§ **EXERCISE DETAILS**: Nothing outside the range below should be printed. Output exactly the lines from the line with "UK (222, 1586)" to the line with "Facebook (997, 2339)", both included.
○ ○ ○ ○ ○ ○ ○
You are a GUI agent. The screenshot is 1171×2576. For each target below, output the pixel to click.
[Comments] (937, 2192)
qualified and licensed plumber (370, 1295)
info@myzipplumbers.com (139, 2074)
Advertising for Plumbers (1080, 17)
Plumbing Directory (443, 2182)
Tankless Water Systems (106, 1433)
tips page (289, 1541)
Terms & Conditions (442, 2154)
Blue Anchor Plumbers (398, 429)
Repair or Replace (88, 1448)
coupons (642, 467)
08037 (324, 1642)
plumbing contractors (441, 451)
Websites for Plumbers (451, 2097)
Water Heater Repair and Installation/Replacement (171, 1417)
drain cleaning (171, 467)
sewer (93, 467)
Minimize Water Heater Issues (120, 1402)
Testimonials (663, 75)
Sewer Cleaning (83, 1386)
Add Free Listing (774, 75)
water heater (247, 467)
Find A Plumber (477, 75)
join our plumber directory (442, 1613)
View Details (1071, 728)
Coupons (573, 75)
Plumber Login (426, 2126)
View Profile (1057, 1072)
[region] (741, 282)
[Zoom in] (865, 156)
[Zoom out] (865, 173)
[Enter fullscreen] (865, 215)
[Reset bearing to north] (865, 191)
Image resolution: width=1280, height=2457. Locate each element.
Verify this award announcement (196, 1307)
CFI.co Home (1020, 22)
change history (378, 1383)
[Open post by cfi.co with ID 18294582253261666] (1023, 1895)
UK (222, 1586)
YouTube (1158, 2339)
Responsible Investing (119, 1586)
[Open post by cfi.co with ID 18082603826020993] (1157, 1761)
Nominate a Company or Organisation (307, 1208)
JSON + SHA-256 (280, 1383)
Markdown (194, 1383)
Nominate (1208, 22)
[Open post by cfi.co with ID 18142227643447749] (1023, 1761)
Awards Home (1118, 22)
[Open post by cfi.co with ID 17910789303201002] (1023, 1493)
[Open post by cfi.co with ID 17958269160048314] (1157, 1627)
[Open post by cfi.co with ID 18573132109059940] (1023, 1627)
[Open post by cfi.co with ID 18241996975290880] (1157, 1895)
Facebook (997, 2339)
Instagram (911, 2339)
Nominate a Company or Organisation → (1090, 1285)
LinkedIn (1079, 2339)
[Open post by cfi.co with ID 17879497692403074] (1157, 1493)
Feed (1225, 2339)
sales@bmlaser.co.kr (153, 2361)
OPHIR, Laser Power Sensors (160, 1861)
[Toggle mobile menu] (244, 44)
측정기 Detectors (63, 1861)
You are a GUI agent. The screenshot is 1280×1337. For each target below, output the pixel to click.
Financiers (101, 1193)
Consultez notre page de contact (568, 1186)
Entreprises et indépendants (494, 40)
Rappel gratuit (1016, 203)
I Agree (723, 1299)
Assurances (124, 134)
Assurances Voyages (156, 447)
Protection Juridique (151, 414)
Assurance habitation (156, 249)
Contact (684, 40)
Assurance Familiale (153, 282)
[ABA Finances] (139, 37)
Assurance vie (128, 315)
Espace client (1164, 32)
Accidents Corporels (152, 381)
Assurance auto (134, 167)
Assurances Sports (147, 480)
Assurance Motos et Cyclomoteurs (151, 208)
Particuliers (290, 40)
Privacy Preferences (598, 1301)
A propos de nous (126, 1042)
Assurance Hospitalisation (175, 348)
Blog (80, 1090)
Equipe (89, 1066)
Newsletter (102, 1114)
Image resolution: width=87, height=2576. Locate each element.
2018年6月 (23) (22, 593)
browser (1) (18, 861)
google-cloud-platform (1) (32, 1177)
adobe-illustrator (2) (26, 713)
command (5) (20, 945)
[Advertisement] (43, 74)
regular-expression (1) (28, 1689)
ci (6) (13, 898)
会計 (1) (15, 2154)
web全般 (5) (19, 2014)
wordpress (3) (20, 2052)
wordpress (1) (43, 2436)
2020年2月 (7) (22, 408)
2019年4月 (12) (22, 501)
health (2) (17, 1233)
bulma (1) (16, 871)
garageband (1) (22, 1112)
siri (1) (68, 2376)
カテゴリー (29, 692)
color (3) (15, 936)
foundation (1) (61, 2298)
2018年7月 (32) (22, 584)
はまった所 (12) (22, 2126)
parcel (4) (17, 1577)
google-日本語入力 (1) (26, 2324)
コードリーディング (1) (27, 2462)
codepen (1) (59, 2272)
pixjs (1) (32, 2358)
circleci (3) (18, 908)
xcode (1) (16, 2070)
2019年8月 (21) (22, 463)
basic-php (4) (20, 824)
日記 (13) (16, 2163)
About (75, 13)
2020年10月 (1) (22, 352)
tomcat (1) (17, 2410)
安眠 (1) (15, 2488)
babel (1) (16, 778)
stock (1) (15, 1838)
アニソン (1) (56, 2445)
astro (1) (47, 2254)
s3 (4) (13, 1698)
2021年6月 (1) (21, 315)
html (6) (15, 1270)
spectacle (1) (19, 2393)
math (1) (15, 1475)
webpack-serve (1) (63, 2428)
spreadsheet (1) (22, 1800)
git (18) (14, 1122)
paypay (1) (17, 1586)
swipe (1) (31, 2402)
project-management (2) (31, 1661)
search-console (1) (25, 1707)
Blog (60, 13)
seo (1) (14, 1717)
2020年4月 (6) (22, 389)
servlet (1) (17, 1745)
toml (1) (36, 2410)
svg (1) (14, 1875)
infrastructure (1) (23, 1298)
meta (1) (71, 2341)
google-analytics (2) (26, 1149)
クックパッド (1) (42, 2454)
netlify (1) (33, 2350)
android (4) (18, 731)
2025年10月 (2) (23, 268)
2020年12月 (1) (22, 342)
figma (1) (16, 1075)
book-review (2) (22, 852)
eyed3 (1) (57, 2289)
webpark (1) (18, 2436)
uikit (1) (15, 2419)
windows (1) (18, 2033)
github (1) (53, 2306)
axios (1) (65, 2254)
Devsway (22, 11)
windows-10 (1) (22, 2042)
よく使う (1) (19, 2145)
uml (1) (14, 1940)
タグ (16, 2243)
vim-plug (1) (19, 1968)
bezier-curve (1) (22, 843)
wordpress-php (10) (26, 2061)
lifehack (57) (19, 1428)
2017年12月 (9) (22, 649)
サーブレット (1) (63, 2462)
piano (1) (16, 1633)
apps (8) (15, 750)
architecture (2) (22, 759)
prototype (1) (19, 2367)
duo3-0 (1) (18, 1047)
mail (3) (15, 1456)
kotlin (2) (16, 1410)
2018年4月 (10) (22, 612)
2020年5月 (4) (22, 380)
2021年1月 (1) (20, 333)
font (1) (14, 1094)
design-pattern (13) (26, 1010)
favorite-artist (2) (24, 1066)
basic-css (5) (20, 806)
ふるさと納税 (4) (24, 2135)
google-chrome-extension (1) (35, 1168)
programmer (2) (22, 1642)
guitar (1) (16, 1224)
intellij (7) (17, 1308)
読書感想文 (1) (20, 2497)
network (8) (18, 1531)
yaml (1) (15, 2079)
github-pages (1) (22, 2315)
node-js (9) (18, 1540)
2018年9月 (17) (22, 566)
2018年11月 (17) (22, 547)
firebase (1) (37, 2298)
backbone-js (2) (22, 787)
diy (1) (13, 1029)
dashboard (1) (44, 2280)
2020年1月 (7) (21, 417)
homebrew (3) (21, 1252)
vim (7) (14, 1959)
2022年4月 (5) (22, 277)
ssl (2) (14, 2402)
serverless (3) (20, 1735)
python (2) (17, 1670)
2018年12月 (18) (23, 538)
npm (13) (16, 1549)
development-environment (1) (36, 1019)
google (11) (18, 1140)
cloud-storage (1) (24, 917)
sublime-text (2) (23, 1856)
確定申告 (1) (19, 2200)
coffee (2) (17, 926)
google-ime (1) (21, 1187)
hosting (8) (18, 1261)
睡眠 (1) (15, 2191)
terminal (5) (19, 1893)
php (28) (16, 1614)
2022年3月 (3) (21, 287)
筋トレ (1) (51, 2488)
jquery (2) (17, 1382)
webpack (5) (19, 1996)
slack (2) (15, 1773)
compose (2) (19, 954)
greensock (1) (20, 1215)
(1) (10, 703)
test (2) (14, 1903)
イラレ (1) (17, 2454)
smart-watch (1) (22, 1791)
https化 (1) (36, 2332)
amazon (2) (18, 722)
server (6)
○ ○ ○ ○ ○ ○ ○
§ **RESULT OF THIS EXERCISE**:
UK (222, 1586)
YouTube (1158, 2339)
Responsible Investing (119, 1586)
[Open post by cfi.co with ID 18082603826020993] (1157, 1761)
Nominate a Company or Organisation (307, 1208)
JSON + SHA-256 (280, 1383)
Markdown (194, 1383)
Nominate (1208, 22)
[Open post by cfi.co with ID 18142227643447749] (1023, 1761)
Awards Home (1118, 22)
[Open post by cfi.co with ID 17910789303201002] (1023, 1493)
[Open post by cfi.co with ID 17958269160048314] (1157, 1627)
[Open post by cfi.co with ID 18573132109059940] (1023, 1627)
[Open post by cfi.co with ID 18241996975290880] (1157, 1895)
Facebook (997, 2339)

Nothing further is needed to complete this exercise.